What Are Knowledge Graphs? A Practical Introduction

From Tables to Networks

Most software engineers are trained to think in tables. Relational databases, spreadsheets, ORMs — rows and columns are the default mental model for data. But the world doesn't organise itself into tables. Relationships between entities are often more important than the entities themselves.

A knowledge graph is a data structure that puts relationships first. Instead of a users table and a purchases table joined by a foreign key, a knowledge graph represents everything as interconnected nodes and edges.

Core Concepts

Nodes (Vertices)

Nodes represent entities — people, places, concepts, events. Each node has a unique identifier and can carry properties:

Node: Paris
  type: City
  population: 2.1M
  country: France

Edges (Relationships)

Edges represent connections between nodes. In a property graph, edges are directional and can carry their own properties:

(Paris) -[capital_of]-> (France)
  established: 508 AD

Labels and Types

Nodes and edges are typed. This is what separates a knowledge graph from a generic graph database:

Node labels: City, Company, Person, Technology
Edge types: capital_of, employs, developed_by, depends_on

RDF vs Property Graphs

Two dominant models exist:

RDF (Resource Description Framework)

The semantic web standard. Everything is a triple: subject → predicate → object.

@prefix ex: <http://example.org/> .
ex:Paris ex:capitalOf ex:France .
ex:France ex:hasPopulation 67M .

Strengths: Web-native, standardised (W3C), linked data principles
Query language: SPARQL
Best for: Data integration, open data, cross-domain linking

Property Graph Model

The model used by Neo4j, Amazon Neptune, and ArangoDB:

CREATE (p:City {name: "Paris", population: 2100000})
CREATE (f:Country {name: "France", population: 67000000})
CREATE (p)-[:CAPITAL_OF]->(f)

Strengths: Intuitive, performant for graph traversals, flexible schema
Query language: Cypher (Neo4j), Gremlin (Apache TinkerPop)
Best for: Transactional applications, real-time recommendations, fraud detection

Why Knowledge Graphs Matter for AI

Structured Knowledge for LLMs

Large language models are stateless pattern matchers.

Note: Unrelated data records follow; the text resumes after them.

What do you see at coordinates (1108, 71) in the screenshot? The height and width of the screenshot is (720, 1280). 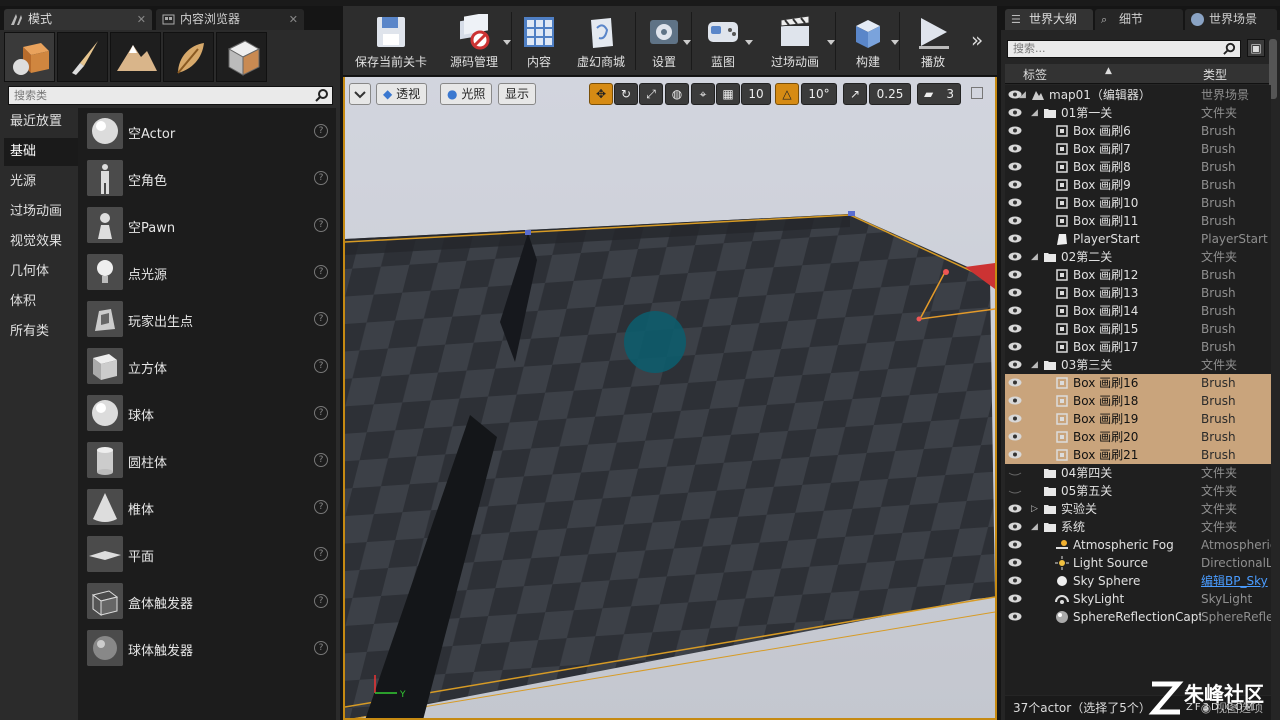 I see `sort-up-icon: ▲` at bounding box center [1108, 71].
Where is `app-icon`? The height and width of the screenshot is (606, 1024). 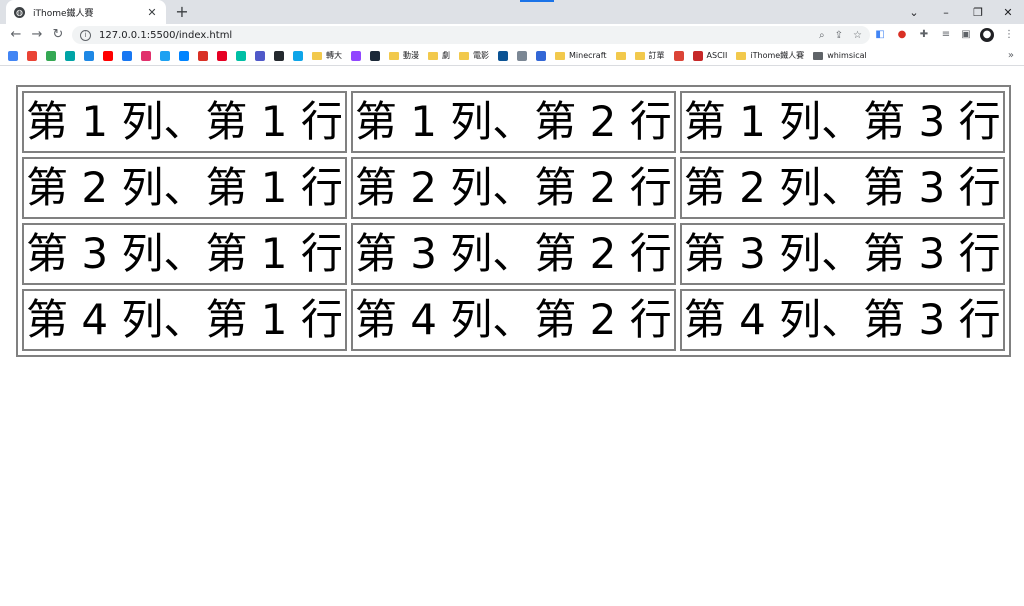 app-icon is located at coordinates (89, 56).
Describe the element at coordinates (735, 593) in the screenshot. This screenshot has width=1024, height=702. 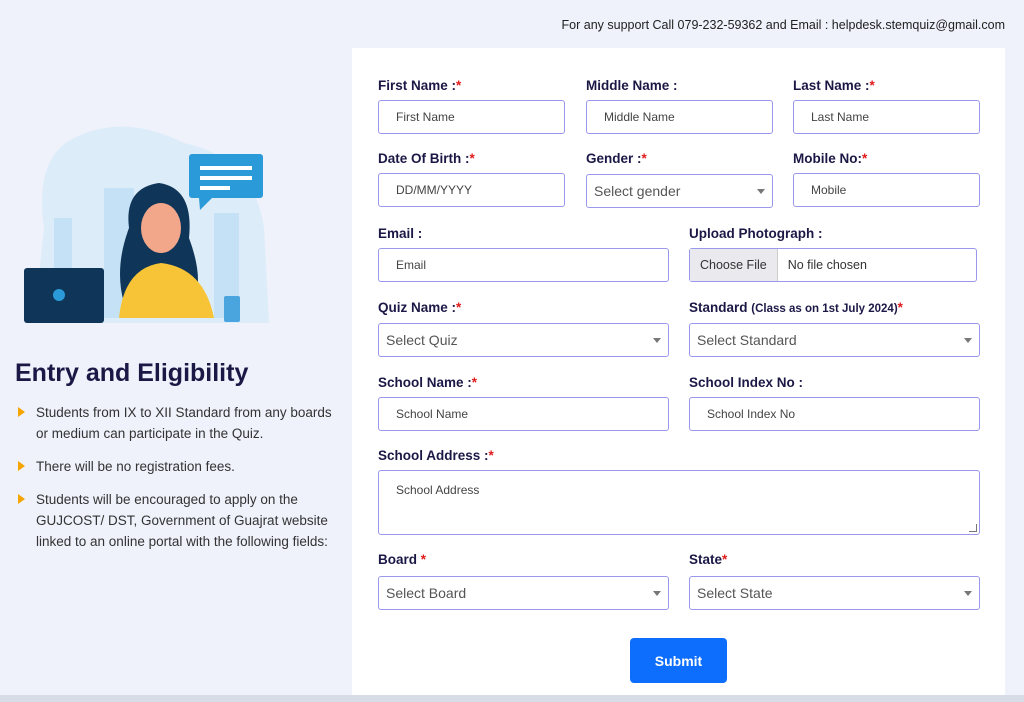
I see `state-value: Select State` at that location.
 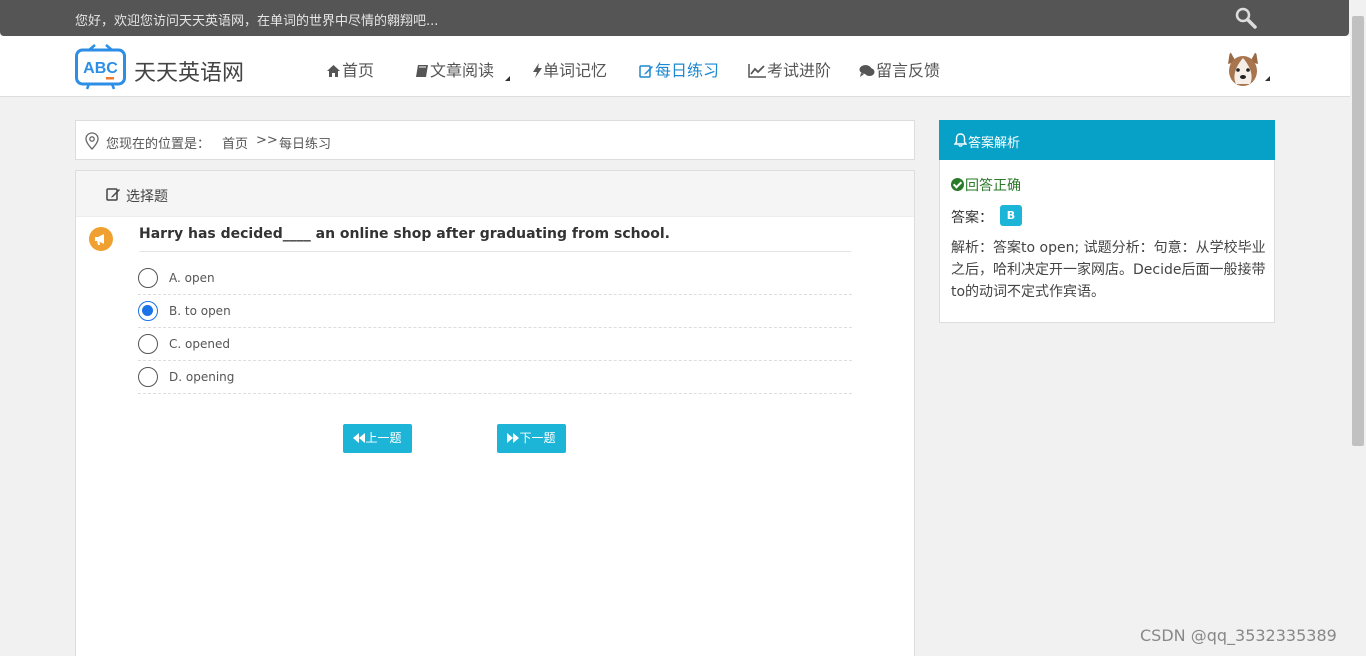 What do you see at coordinates (908, 70) in the screenshot?
I see `nav-feedback-label: 留言反馈` at bounding box center [908, 70].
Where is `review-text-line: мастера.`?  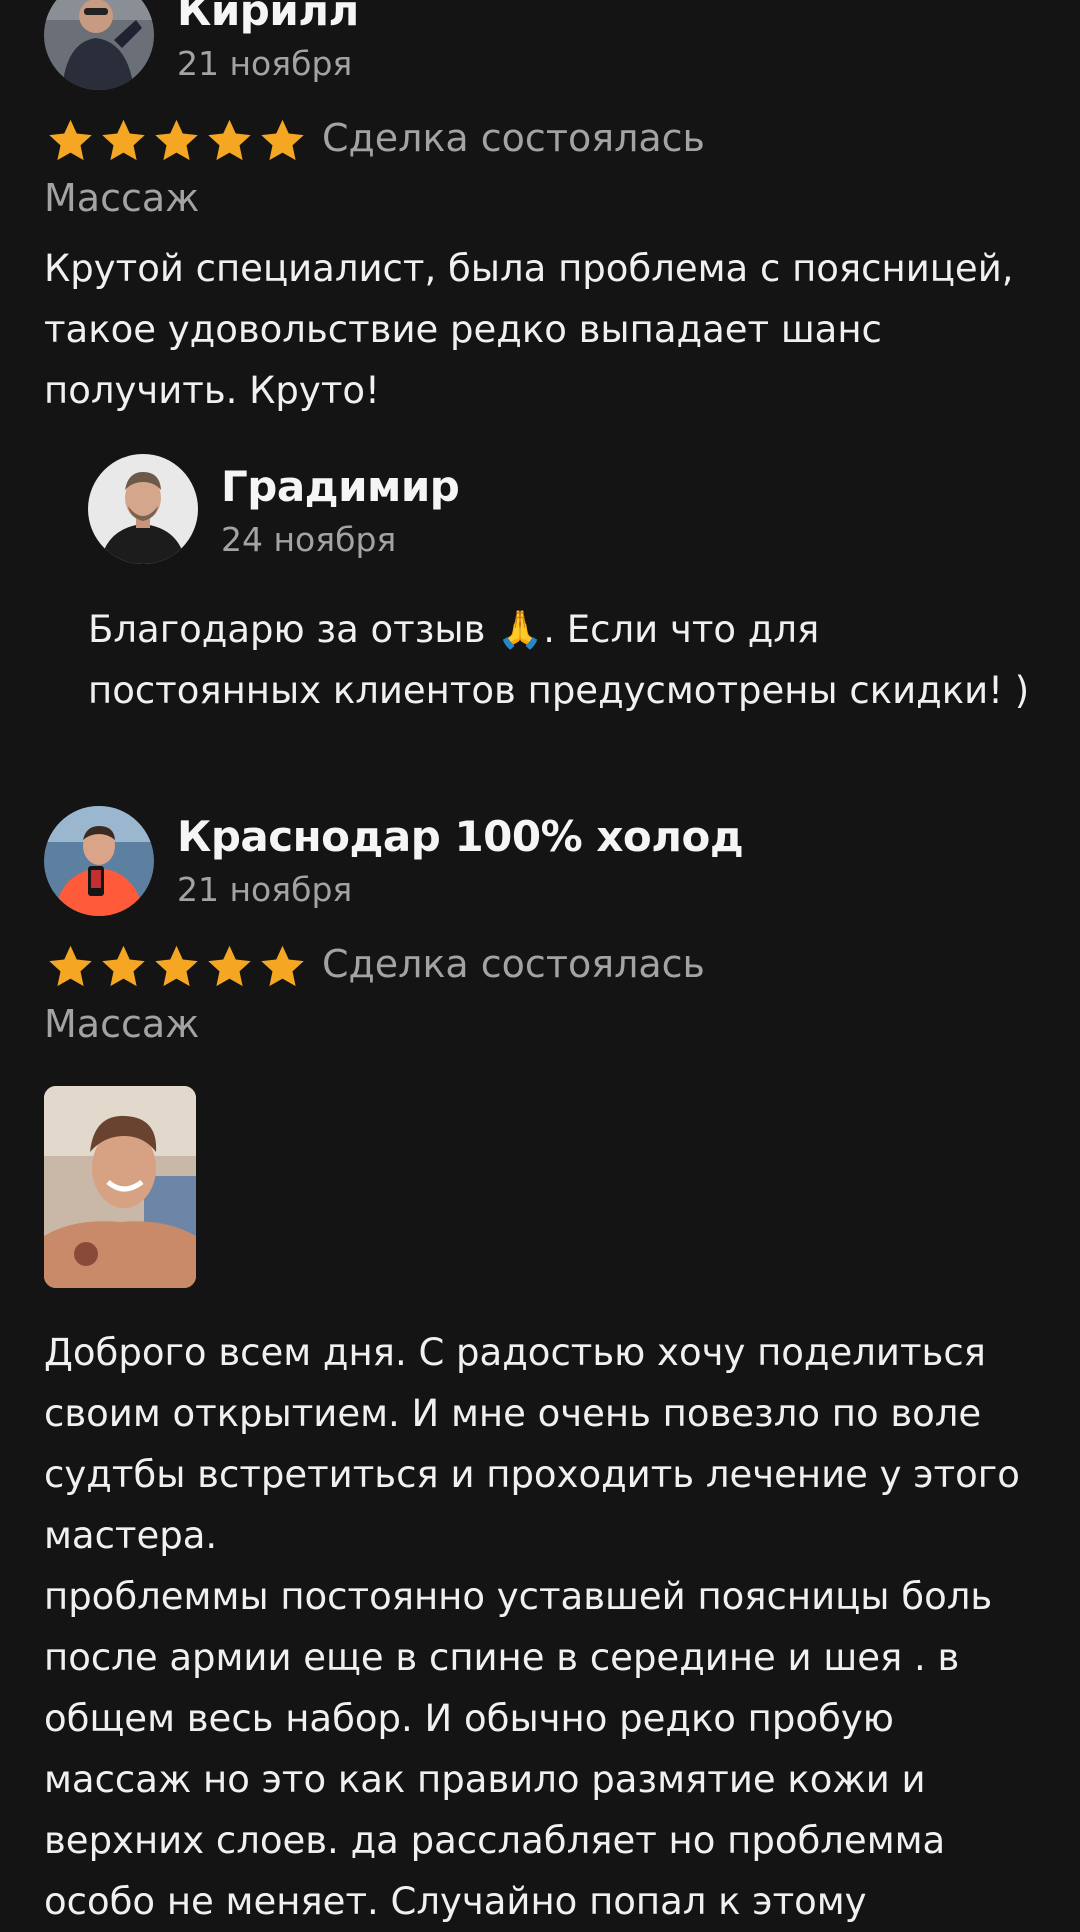 review-text-line: мастера. is located at coordinates (131, 1536).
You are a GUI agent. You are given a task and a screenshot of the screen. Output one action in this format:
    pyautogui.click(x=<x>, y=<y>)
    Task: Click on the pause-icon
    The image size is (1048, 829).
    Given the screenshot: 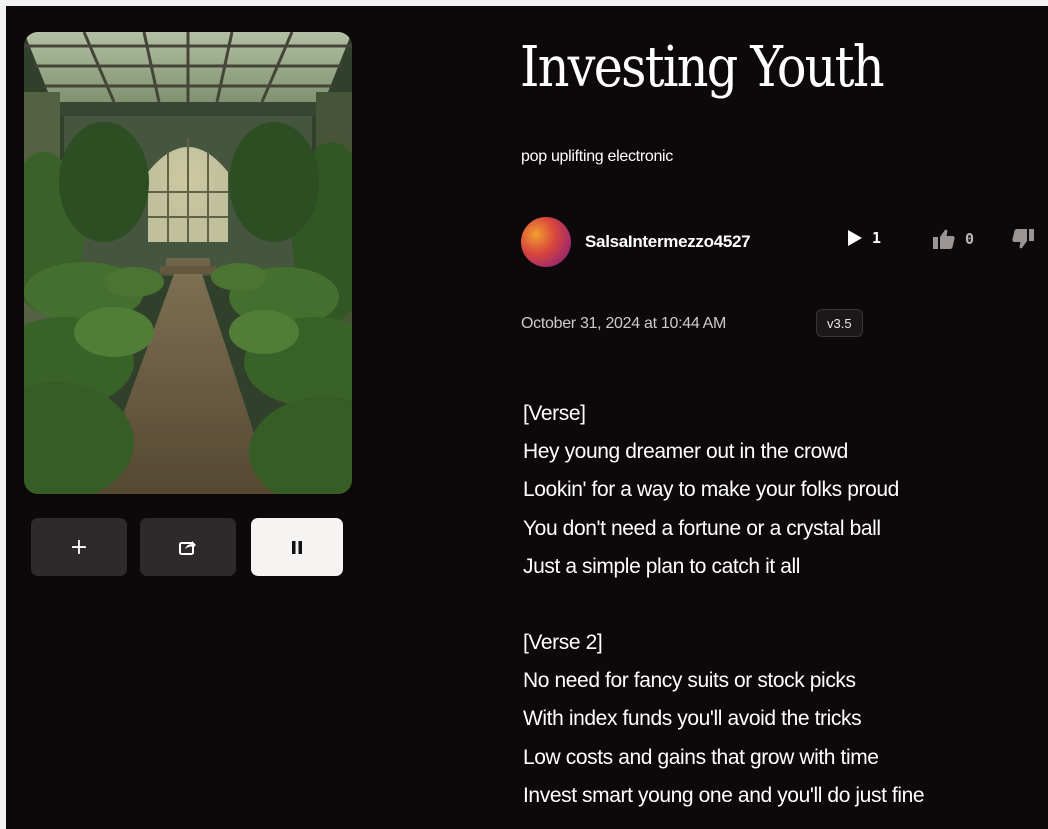 What is the action you would take?
    pyautogui.click(x=297, y=547)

They don't know things — they predict tokens. A knowledge graph provides:

Factual grounding: Graph queries return verified facts, not probabilistic completions
Relationship traversal: Answer multi-hop questions ("Which employees of Company X worked on projects using Neo4j?")
Consistency: The same fact queried twice returns the same result

GraphRAG

Combining retrieval-augmented generation (RAG) with knowledge graphs produces GraphRAG — a pattern where:

User query is parsed into a graph query
The graph returns structured sub-graph results
Results are formatted as context for the LLM prompt
LLM generates a response grounded in the graph data

This is the subject of its own article, but the key insight is: graphs give LLMs a reliable memory.

Getting Started

The easiest way to start with knowledge graphs:

Install Neo4j: docker run --publish=7474:7474 --publish=7687:7687 neo4j
Learn Cypher: The MATCH statement is 80% of what you need
Model a small domain: Your music library, a project dependency tree, or a customer journey
Connect it to an LLM: Use the Neo4j Python driver to query your graph and feed results to any LLM

A knowledge graph is not a silver bullet. For simple CRUD apps, PostgreSQL is the right tool. But when your data's value comes from how things connect, a knowledge graph becomes indispensable.